It is always on my mind, there is too much jargon out there – in the business world in general, but also in the social media and marketing world. People want to fit in and seem ‘in the know’ with their boss, colleagues and clients in work situations which fuels the use of words that really, are ridiculous when you think about it.
My personal goal every day, is to participate in meetings, give presentations and teach without using these catch phrases. Why? Because unless you are completely immersed in the industry (i.e. buying your own PR) people do not understand what these phrases really mean.
Marketers, challenge yourself to go a day without saying these catch phrases and industry jargon.
Join the conversation
The average business owner or part time entrepreneur understands that social media is sticking around and that they need to learn more about it – but when we tell them ‘they’re talking about you already’ and you need to ‘join the conversation’ it only causes paranoia. Who’s talking about me? Oh my god, what are they saying?
Instead, show them. I regularly check in to stores, restaurants and businesses using Foursquare, and often the owner is curious. I show them their venue listing and any tips that have been added by customers and they are fascinated this goes on when they are not aware – this shows in a meaningful way ‘the conversation is already happening’. And by learning and understanding a social media tool like Foursquare, they will be able to ‘join the conversation’ without you ever saying the phrase.
Engage
I know this is a favourite in many industries, but really, hasn’t it been dragged through the mud enough already? Engage your customers, engaging content, client engagement, I was completed engaged. Ugh. How about; pay attention, be interesting, be memorable, have a genuine interest in your customers, reward loyal supporters and fix problems?
In the marketing industry I find this is the toughest one not to give in to. People wait to hear it, want you to say it. Be strong!
Be Authentic
The concept behind this is fantastic and critical to word of mouth marketing, but the term is so overused, it is literally taking the authentic out of authentic. Be yourself when posting on social media sites, don’t try too hard to sound smart or ‘in the know’. Let some personality show through in your postings. Be human, we all make mistakes that everyone can see – accept it, point it out, correct it and move on. Have a sense of humour and don’t take anything too personally.

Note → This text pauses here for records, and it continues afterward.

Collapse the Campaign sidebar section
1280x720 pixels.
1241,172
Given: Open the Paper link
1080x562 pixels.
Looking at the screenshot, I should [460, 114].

Other business jargon that is annoying
30,000 feet – as in ‘a 30,000 foot view of the project’. Please, just say overview. Please.
Parking lot – the place where ideas not in the ‘scope’ of the meeting go to die
Offline – we have something too cool to talk about in this meeting, so, let’s take it to the hallway and say it is ‘offline’
Viral – flu season? No, we want that video you are working on to ‘go viral’, don’t you just pay extra for that?
Organic – I like my fruit and veggies to be organic and I only consume pesticide-free marketing campaigns
Same page – or even better, let’s get everyone singing from the same song sheet
Jargon blues blaster
Here is your mission – take a made-up term, use it constantly in a work environment, and see how long it takes for one other person to use the term in the correct context. Now that’s fun. Your term – ‘snap to grid’. As in ‘finally our concept was able to snap to grid with the client’s vision’. Hilarious.
Go forth and let me know how it works out for you.
Love the piece on jargon… I have a mentor who always says people need to be “brought in” not “bought in” because a popular one in government is to get “buy in”.